Click 'Add Where Clause' when you want to add this to the list of applied settings.
Validate Data
The Validate Data setting is used to replace or update columns of data. You may want to fetch values from another column and only replace certain values in a selected column. For example, you may want to replace all rows that are missing an identifier with a constant identifer MISSING. Or if you want to fetch values from a second column, you can replace those missing identifiers with the identifiers from the second column.
Refer to the Filter Data setting for information on the where clause definitions.
- Data Validation Operation: Select whether you want to Replace rows with a constant value, Fetch values from another column, or Mutliply the rows by some constant factor.
- Data Validation Column: Select the column that you are applying the data validation logic on.
- Validation Value: If you are applying a constant factor, or replacing with a constant value, define that value in this input box.
- Validation Value Fetch Column: If you are are fetching values from a second column, specify the column from this dropdown.

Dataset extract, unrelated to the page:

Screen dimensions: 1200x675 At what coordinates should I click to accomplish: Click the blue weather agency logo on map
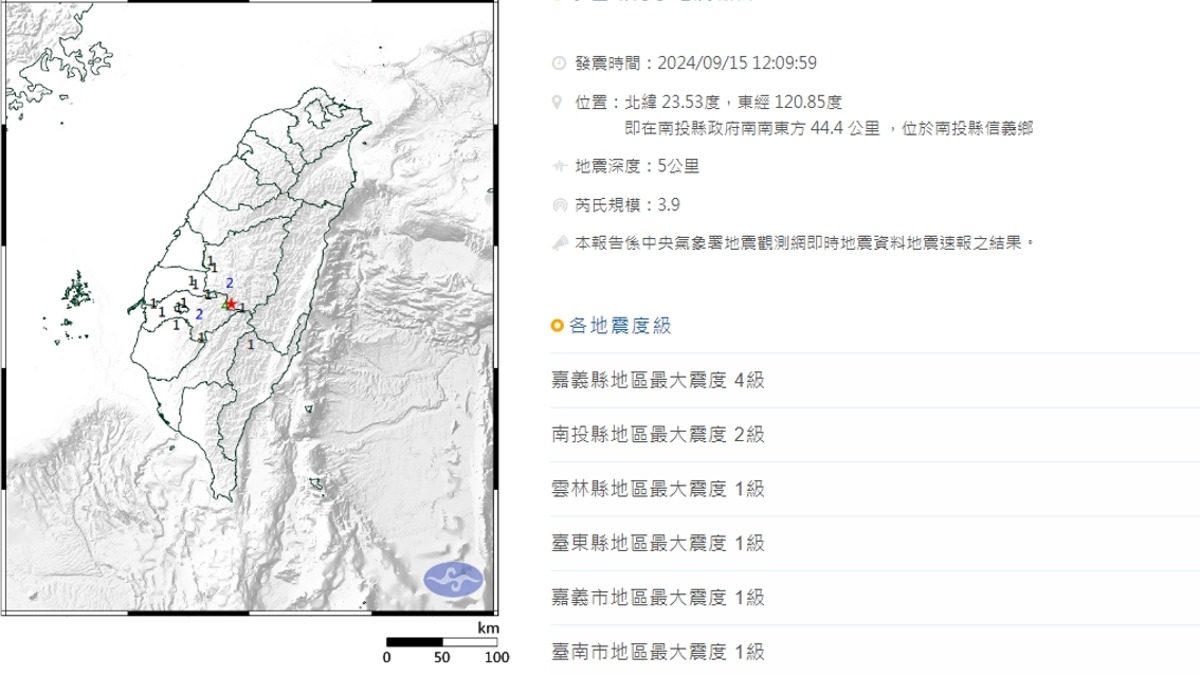pos(453,578)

Click 'Add Validation Rule' when you want to add this to the list of applied settings.
SQL Engine
The SQL Engine setting can be used to leverage basic SQL queries to manipulate and transform the existing data columns and map them to new columns. This setting leverages the H2SQL engine, which has extensive documentation on how to define and execute queries.

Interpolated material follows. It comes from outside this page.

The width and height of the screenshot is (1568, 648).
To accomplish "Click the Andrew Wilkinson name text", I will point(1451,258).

Click 'Run Query' when you want to add this to the list of applied settings.
Data Merge Options
Merge Static Data to Loaded Time Series Data
Allows merge of static data to persisted time series data. For instance, merging account-level currency code which is static through time to account time-series return data.
Merge Time Series Data to Loaded Folder Indexed Time Series Data
Allows merge of Non-Portfolio specific Time-Series data to Portfolio time series persisted data. For instance, merging security-level price data to portfolio holdings.

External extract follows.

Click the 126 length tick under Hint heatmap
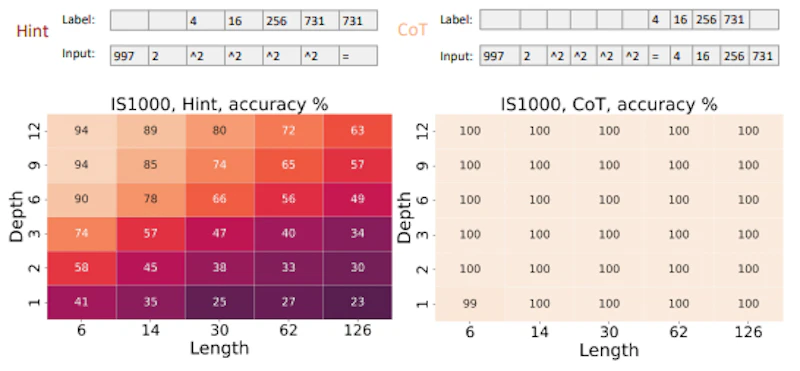 coord(357,331)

Generate Unique Start and End Date Attribute Data From Time Series Data
Generates attribute data set (Columns: Key Column, Start Date Column, End Date Column, Attribute Columns..) from time series account or security time series data. For instance, track the change in sector, industry and country for an account or security over a period of time. Map the Value Date to the Attribute Start Date column.
Unioning Additional Data
The SAYS Import Wizard allows users to union together different files based on keys that will map merge the files together. For example, you may have a file with account IDs and dates that should be merged with another file that has account IDs and account detail information. This feature allows user the ability to combine files, and columns within those files, together into one data model.
Model Mapping
The Model Mapping section of the import wizard is for mapping columns of data in the user format to the columns of the data model you are trying to import to. The Mapping Column dropdown lets you select from the list of columns defined in the data model.
Data Preview is also available here to see how the data looks after mapping columns. You can also define the date format of your data here, e.g. yyyyMMdd.
Data Exceptions
The Data Exceptions step of the import wizard is used as an audit step before the data gets saved to the system. Any rows of the data that have violated constraints of the data, e.g. Text length or missing data, will show up here. The preview table lets users review those data exceptions.